Customers with the most complex enquiries may still be transferred to a human agent, but because NLP allows customer calls to be categorised, by the time the agent answers a customer, they know exactly what their issue is. Queries can be resolved faster and more accurately, since the agent is more prepared and won’t have to spend time searching for answers in real-time during the call.
The right sentiment
Future chatbots will be capable of resolving many of the more routine enquiries using an automated CUI and sentiment tracking. This powerful analysis tool represents another big step for NLP by creating a much deeper picture of the caller and their needs for the agent. By analysing a mixture of keywords, tone of voice and volume, businesses can ensure that each caller is routed to the agent or department best equipped to deal with their enquiry.
For example, if sentiment analysis during a chatbot interaction detects a customer who is distressed, the call can be routed to an agent who is experienced or trained in handling these types of conversation.
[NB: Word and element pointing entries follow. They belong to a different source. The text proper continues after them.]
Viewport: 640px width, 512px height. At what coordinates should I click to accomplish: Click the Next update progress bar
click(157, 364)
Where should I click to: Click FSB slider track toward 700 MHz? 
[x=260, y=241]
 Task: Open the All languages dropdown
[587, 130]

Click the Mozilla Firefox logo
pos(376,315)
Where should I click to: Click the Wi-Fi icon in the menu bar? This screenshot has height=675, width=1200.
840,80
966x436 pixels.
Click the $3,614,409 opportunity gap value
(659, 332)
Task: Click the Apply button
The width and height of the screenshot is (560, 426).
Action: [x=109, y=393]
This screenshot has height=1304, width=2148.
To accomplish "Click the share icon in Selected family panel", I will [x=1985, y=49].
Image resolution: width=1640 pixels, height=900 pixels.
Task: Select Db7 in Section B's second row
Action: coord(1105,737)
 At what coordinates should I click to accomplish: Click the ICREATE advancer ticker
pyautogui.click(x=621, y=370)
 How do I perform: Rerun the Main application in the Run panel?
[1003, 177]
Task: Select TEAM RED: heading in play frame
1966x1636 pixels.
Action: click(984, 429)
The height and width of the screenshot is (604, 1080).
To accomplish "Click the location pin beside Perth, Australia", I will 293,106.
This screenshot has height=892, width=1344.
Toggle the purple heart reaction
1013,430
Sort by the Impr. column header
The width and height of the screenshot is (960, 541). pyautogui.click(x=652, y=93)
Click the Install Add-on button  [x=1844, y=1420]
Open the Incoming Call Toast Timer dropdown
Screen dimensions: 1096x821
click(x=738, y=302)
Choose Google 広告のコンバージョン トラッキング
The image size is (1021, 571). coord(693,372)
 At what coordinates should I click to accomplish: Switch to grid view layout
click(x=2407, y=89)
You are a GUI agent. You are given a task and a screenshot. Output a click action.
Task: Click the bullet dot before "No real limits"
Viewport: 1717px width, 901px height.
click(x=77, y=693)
This streamlines processes and ensures customers are always served by the most qualified person.
While the chatbot in its original form is not destined to take over the world of contact centres, the future of the chatbot is hugely promising, as we enter a new phase of rapid innovation for customer engagement hubs.
It’s likely that before long we’ll arrive at a situation where consumers will find it extremely difficult — if not impossible — to tell the difference between human and chatbot. When that moment arrives, the chatbot will have finally realised its potential to become the ultimate customer service assistant, thanks to advances in sentiment tracking, NLP and machine learning.